* YOUR OBJECTIVE *
Copy exactly. Include the line containing "How do I perform: Click", every line after it, and the last line below, but no pictures.
=== RECORDED INFORMATION ===
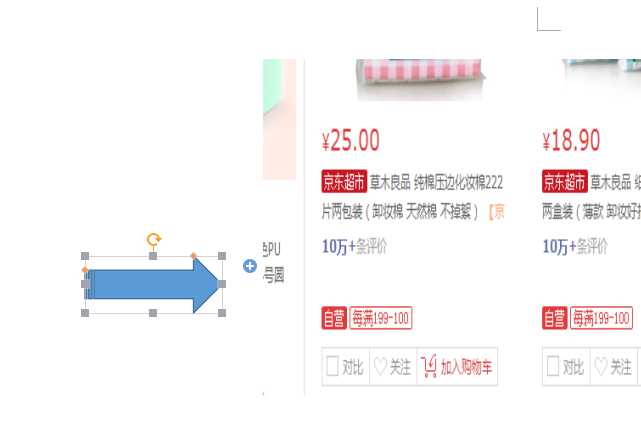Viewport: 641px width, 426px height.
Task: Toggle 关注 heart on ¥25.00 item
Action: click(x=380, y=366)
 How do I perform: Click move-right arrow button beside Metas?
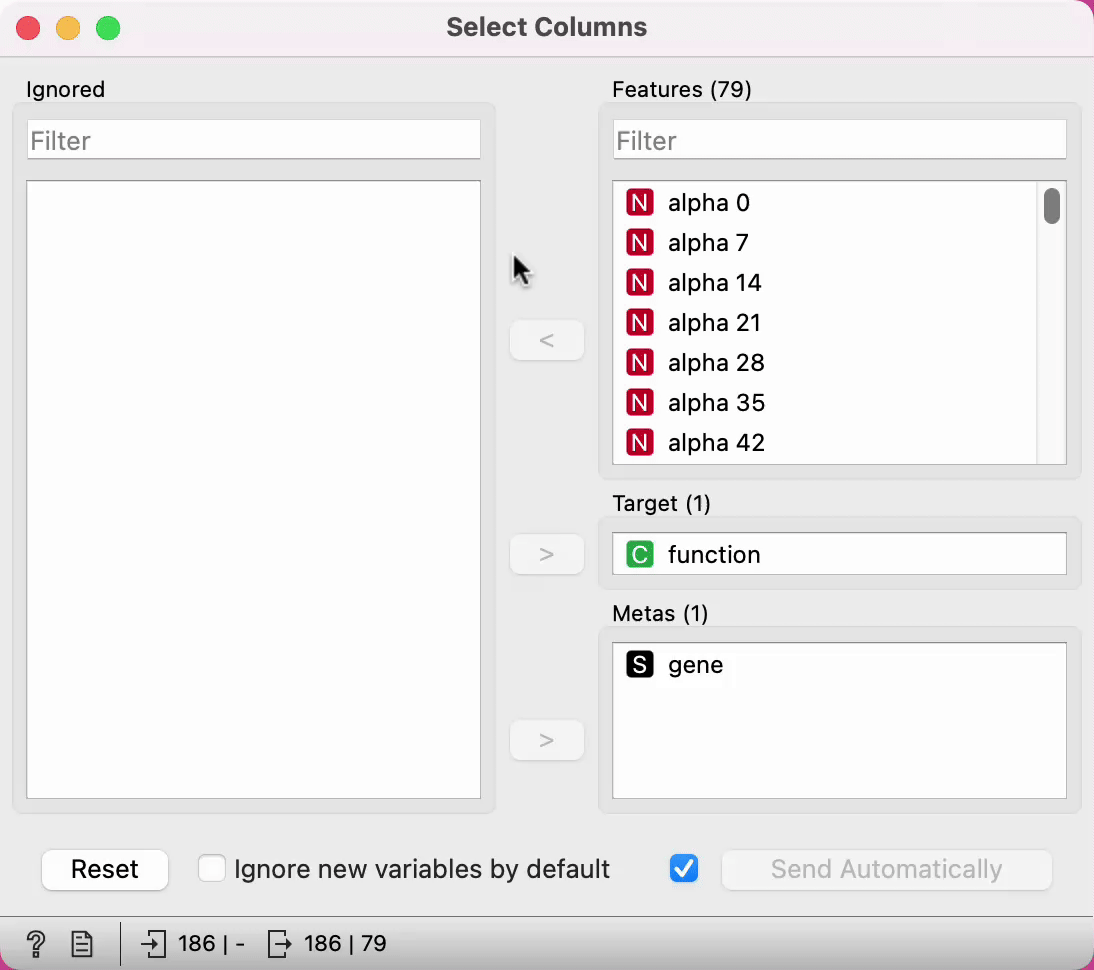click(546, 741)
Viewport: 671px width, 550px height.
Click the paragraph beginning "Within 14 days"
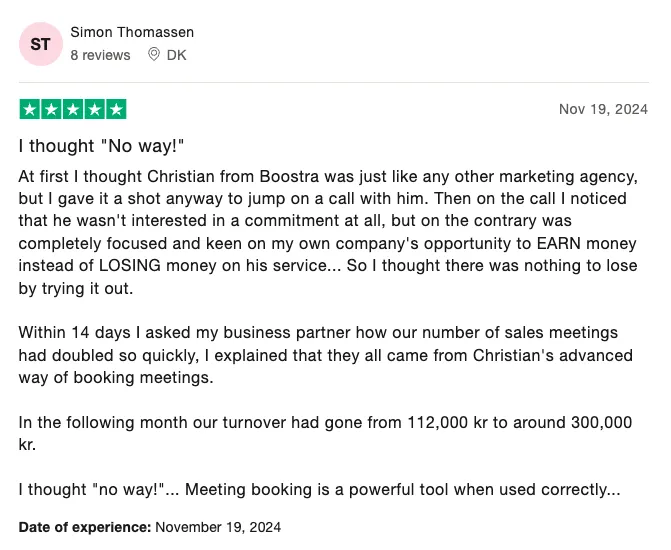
===
* RESULT OF THIS TASK *
 How do I perform: Click move-right arrow button beside Metas?
click(546, 741)
Viewport: 671px width, 550px height.
Click the paragraph beginning "Within 14 days"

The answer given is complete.